目的

高精度な新原理ジャイロセンサ

原理的に他軸感度を生じず、S/N(ノイズに対する信号比)が高い、高精度な新原理MEMSジャイロの研究開発を行なっている。
新原理ジャイロは、機構回転時、静止した非圧縮性液体が持つ慣性力を力センサが検知し、この力から角加速度、角速度を求める。従来の振動コリオリ型ジャイロのように、常に振動し続ける機構を持たないため、ノイズが低いことが特徴である。既製の高級MEMS振動ジャイロとともに静置実験を行った結果、新原理ジャイロの方がS/Nが高いことが確認できた。また回転実験を行った結果、新原理ジャイロで、原理的に他軸感度由来のノイズが生じないことを確認した。さらに、温度由来の低周波ノイズに対しては、温度係数ゼロの実現可能性を確認した。
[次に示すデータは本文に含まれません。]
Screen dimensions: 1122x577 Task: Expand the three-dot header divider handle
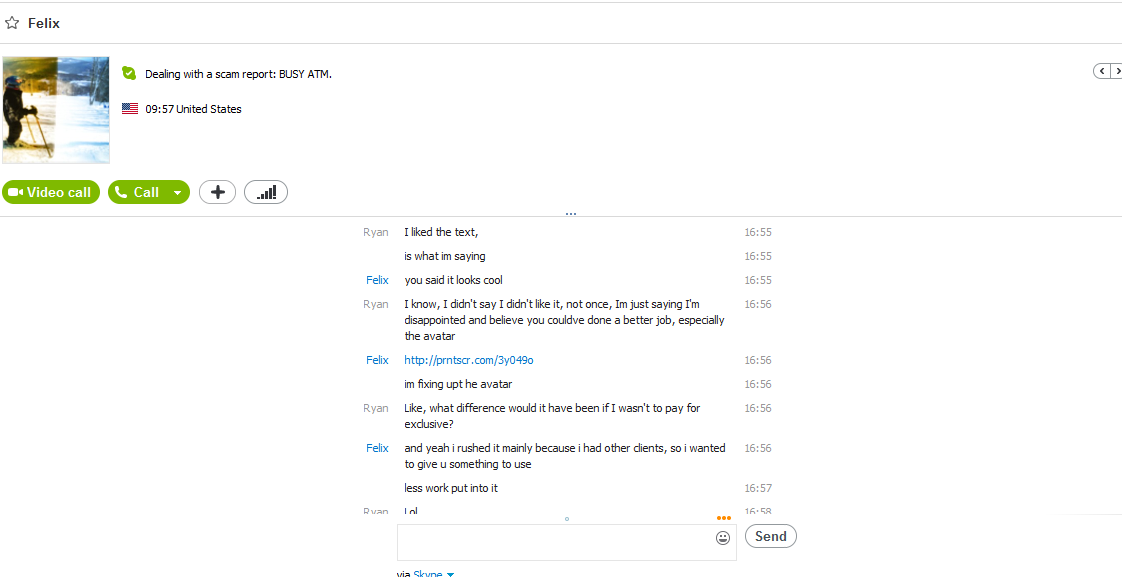[x=571, y=213]
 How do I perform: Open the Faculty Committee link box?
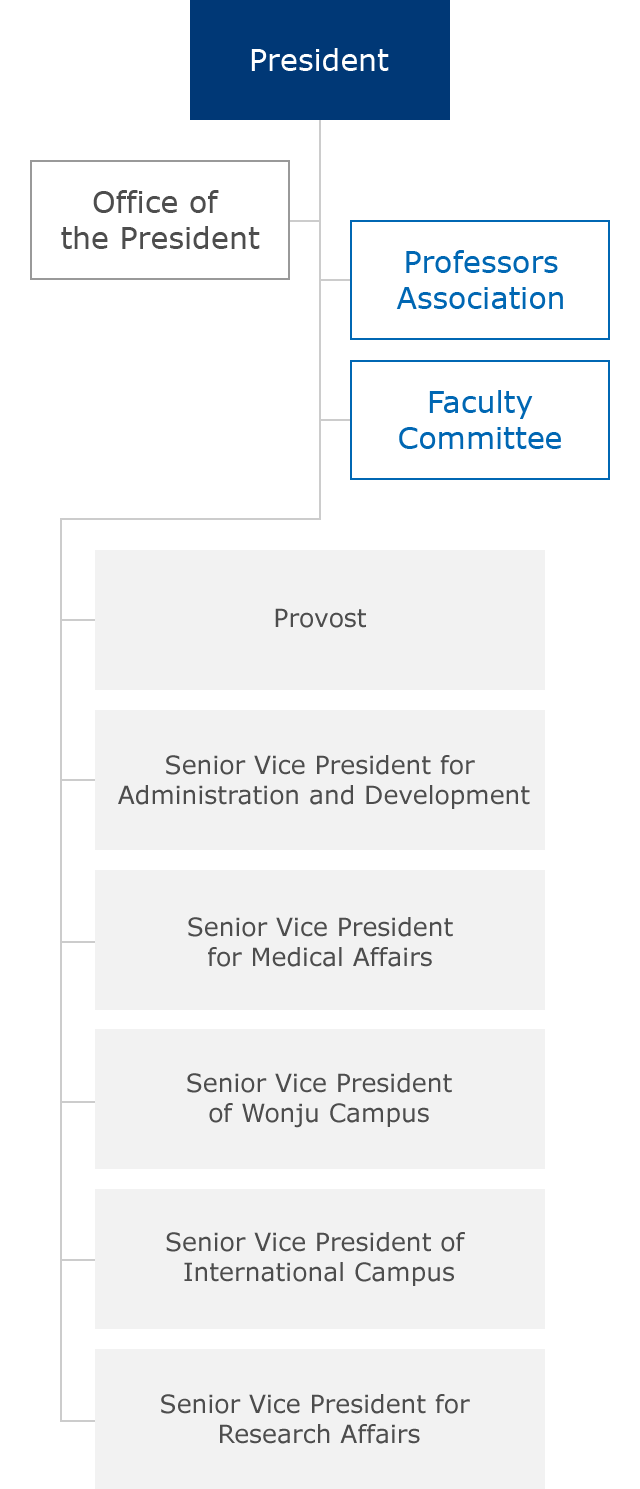[x=480, y=420]

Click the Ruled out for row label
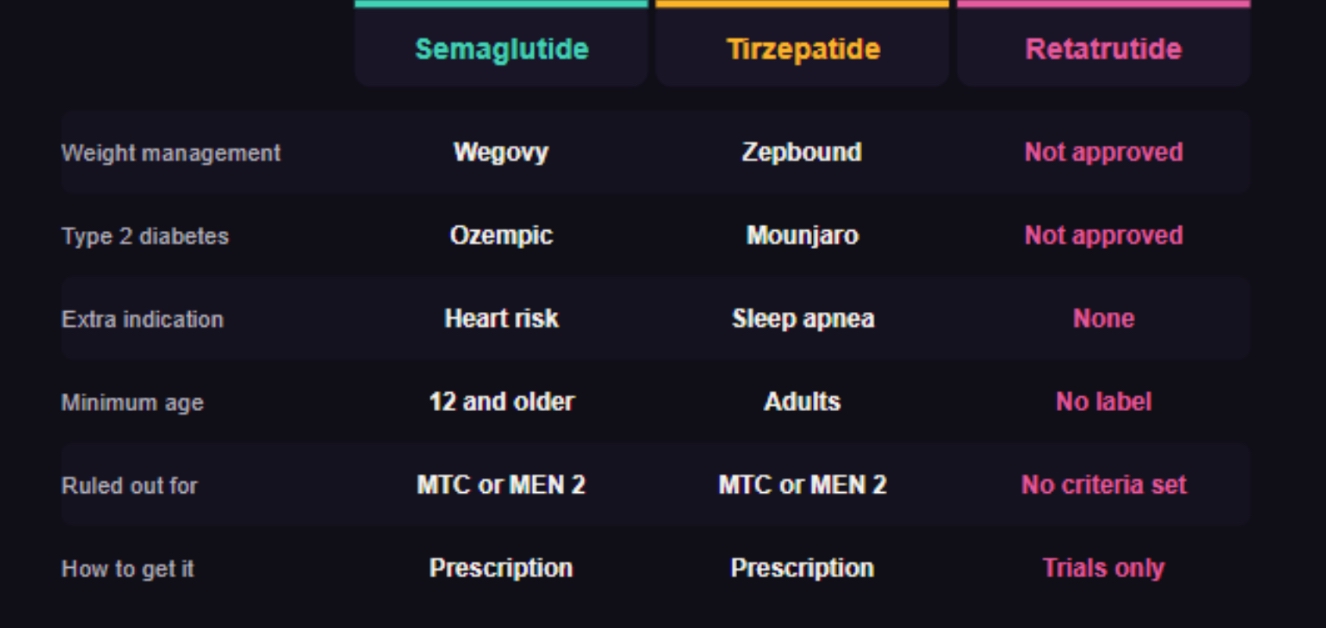(129, 485)

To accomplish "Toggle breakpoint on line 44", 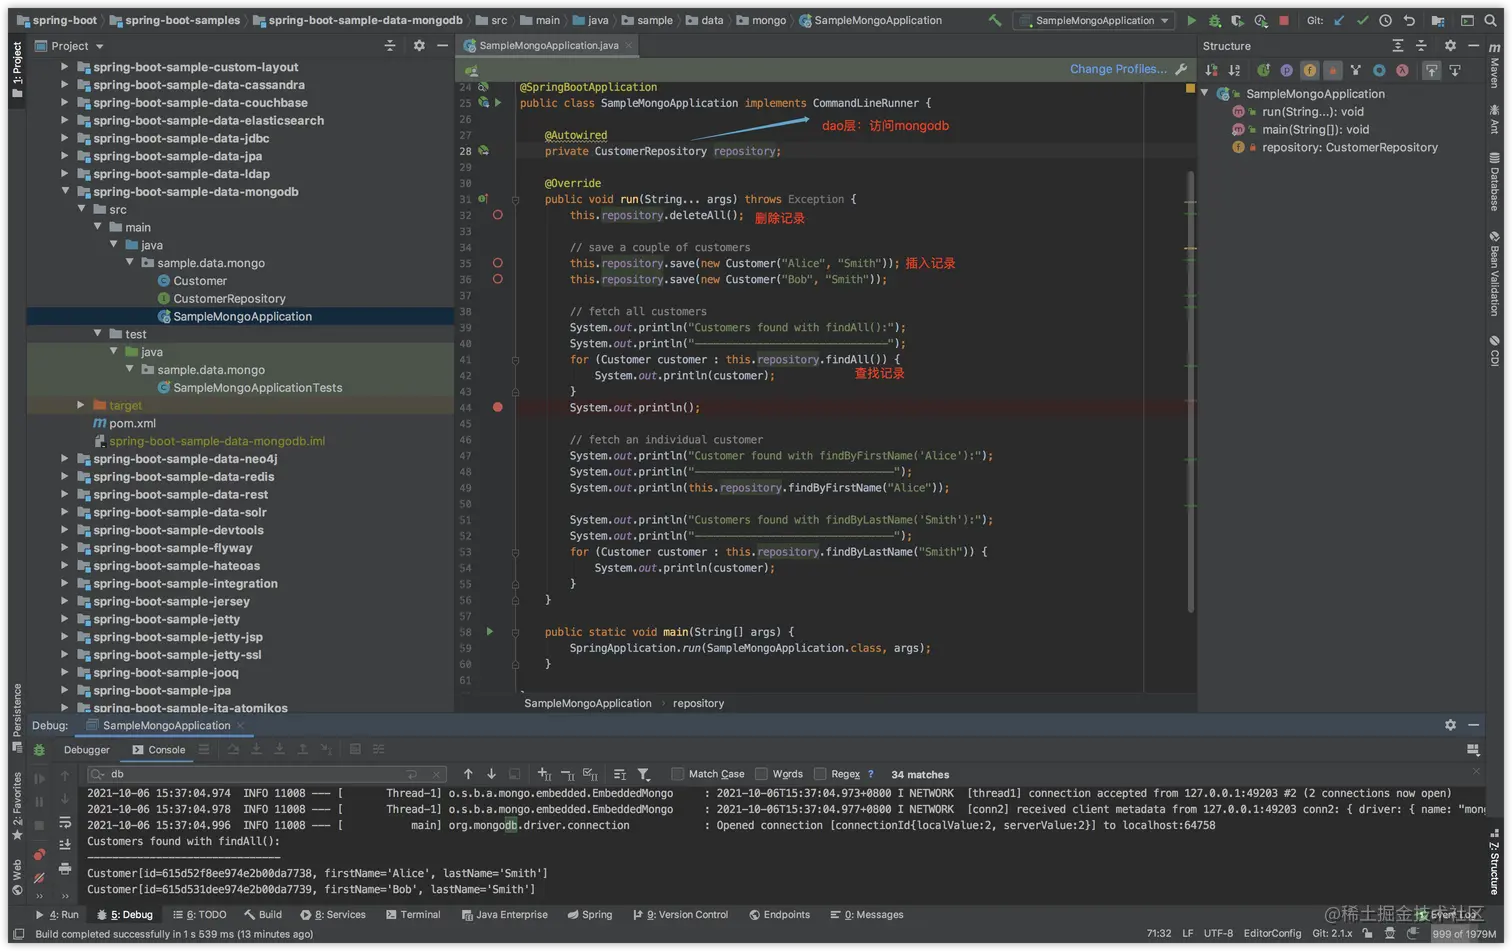I will click(x=497, y=407).
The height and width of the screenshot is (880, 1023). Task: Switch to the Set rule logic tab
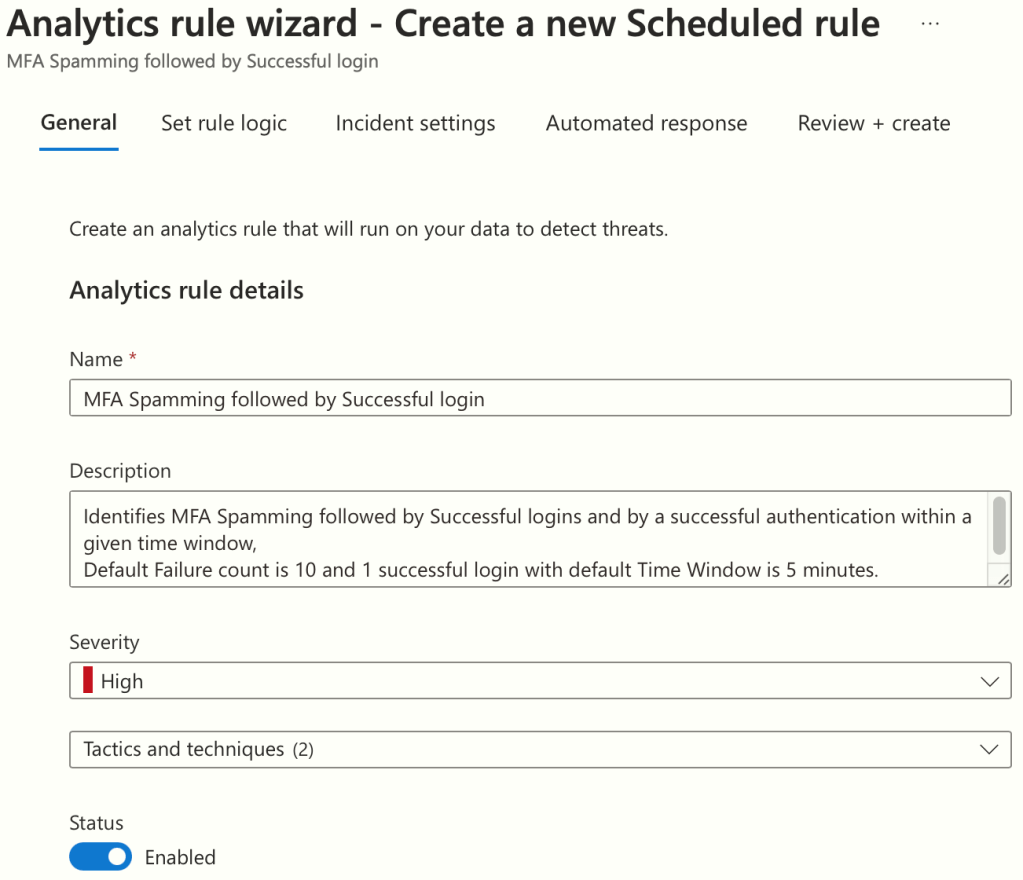point(224,124)
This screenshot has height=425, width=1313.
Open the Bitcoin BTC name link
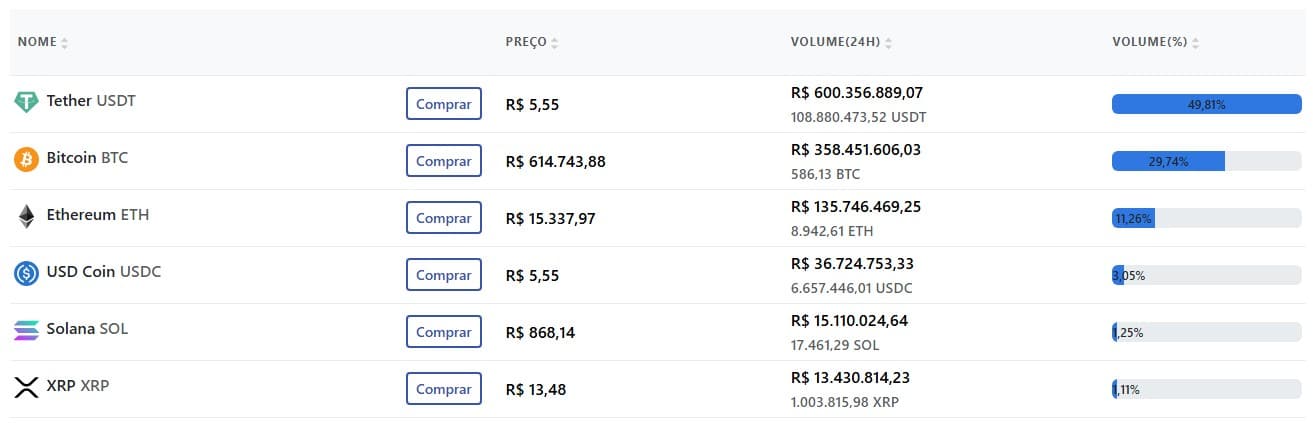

また力センサは、液体分子が持つ慣性力の検出が可能な力分解能を持っていることから、S/Nが高いことが特徴といえる。
本研究は、平成27~28年度の国立研究開発法人新エネルギー・産業技術総合開発機構(NEDO)の委託業務「究極の省エネを実現する『完全自動化』自動車に不可欠な革新認識システムの研究開発」において進めたものである。